WCF and Windows authentication

Question

I'm trying to get a WCF service set up on our server using windows authentication and IIS 7. When calling the service I get the following error message.

Cannot open database "TestDB" requested by the login. The login failed. Login failed for user 'NT AUTHORITY\NETWORK SERVICE'.

Here is my config file for the WCF service.

<?xml version="1.0"?>

<!--
  For more information on how to configure your ASP.NET application, please visit
  http://go.microsoft.com/fwlink/?LinkId=169433
  -->

<configuration>
    <system.web>
        <compilation debug="true" targetFramework="4.0" />
      <customErrors mode="Off"/>
      <authentication mode="Windows"/>
    </system.web>

    <system.serviceModel>
      <bindings>
        <basicHttpBinding>
          <binding name="binBulletin">
            <security mode="TransportCredentialOnly">
              <transport clientCredentialType="Windows" />
            </security>
          </binding>
        </basicHttpBinding>
      </bindings>
      <services>
        <service behaviorConfiguration="BulletinBoardService.BulletinBehavior"
          name="BulletinBoardService.BulletinService">
          <endpoint address="" binding="basicHttpBinding" bindingConfiguration="binBulletin"
            name="epBulletin_Basic" contract="BulletinBoardService.IBulletinService">
            <identity>
              <dns value="localhost" />
            </identity>
          </endpoint>
          <endpoint address="mex" binding="basicHttpBinding" bindingConfiguration="binBulletin"
            name="epBulletin_Mex" contract="IMetadataExchange" />
        </service>
      </services>
      <behaviors>
        <serviceBehaviors>
          <behavior name="BulletinBoardService.BulletinBehavior">
            <serviceMetadata httpGetEnabled="true" />
            <serviceDebug includeExceptionDetailInFaults="true" />
            <serviceAuthorization impersonateCallerForAllOperations="true" />
          </behavior>
        </serviceBehaviors>
      </behaviors>
      <serviceHostingEnvironment multipleSiteBindingsEnabled="true" />
    </system.serviceModel>
    <system.webServer>
      <security>
        <authentication>
          <windowsAuthentication enabled="true"/>
        </authentication>
      </security>
    </system.webServer>
</configuration>

Any tips would be appreciated.

Answer 1

You should grant access permission in the SQL Server for the NT AUTHORITY\NETWORK SERVICE account if you use local SQL Server or for DomainName\AspNetServer$ (where AspNetServer is the name of the server where IIS7 are running). For details see for example the last section of http://msdn.microsoft.com/en-us/library/ff647402.aspx.

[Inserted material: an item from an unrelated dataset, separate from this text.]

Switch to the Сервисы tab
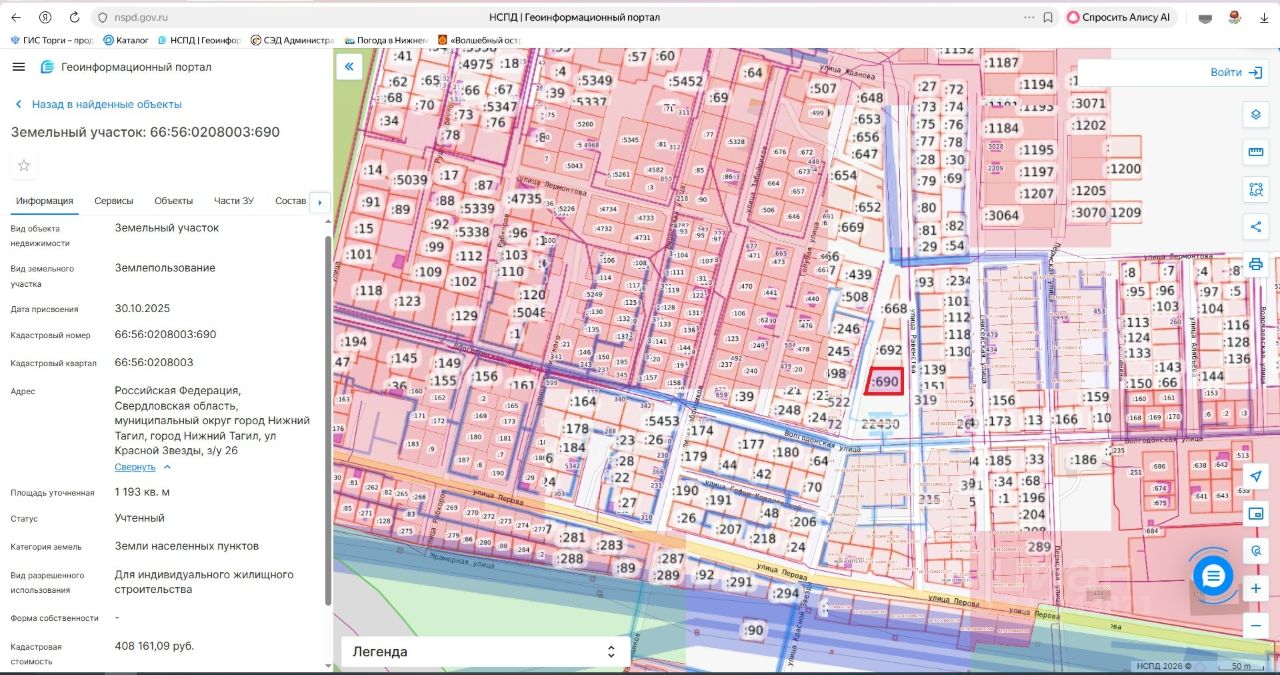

UPDATED: First of all you should don't forget to configure virtual directory of IIS to switch on "Windows Authentication" and switch off "Anonymous Authentication".

I am not sure that basicHttpBinding is the best choice for you. You wrote almost nothing about your WCF service so I have a problem to recommend you a way. Look at http://msdn.microsoft.com/en-us/library/ms734769.aspx for example to see which ways you can choose.

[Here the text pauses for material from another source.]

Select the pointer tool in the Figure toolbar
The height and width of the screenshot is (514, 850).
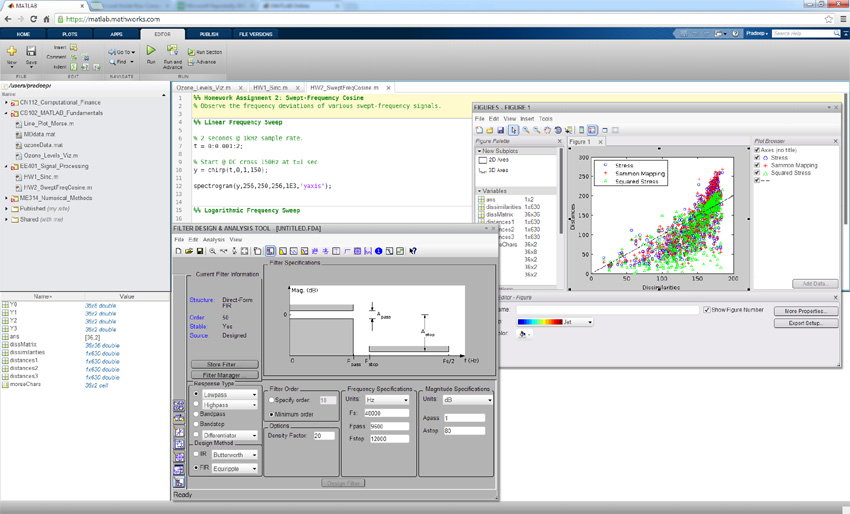514,130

To access a local DB you can use user impersonation. It can be implemented either generally per WFC call or you can do temporary impersonation before accessing of DB. (see http://www.danrigsby.com/blog/index.php/2008/04/17/impersonate-a-clients-identity-in-wcf/ for example for details).

The main problem is that there are no best way to access database from a service. If you choose impersonation for example. It can looks like nice because inside of database one sees from which user the request come. But in a lot of real situation the usage of impersonation not really solve a problem, but only forward it. Who should administrate permission inside of the database? With respect of which tool one should grant permission to users. Who makes user administration in your corporation? Do one only user administration inside of Active Directory or do one also administration of SQL Server databases? So because of existing processes in your corporation the user impersonation could be not the best choice.

There are a lot of different scenarios to access DB from WCF. For example in the last project which I implemented I wrote a WCF service which has a lot of methods. Inside of every method direct at the beginning of the method I used Microsoft Authorization Manager API to verify whether the user has permission for the corresponding operation or not. One used Authorization Manager Snap-In to grant permission to user through assigning it to some application role. And for accessing to the database I used one user account (like NT AUTHORITY\NETWORK SERVICE in your case). Nevertheless the solution was secure and one had a tool for the user administration which corresponds to business requirements.

I have too less information about you environment and business requirements to give you one recommendation. I want only explain that you probably need to make a security concept of your solution based on different possibilities which you have.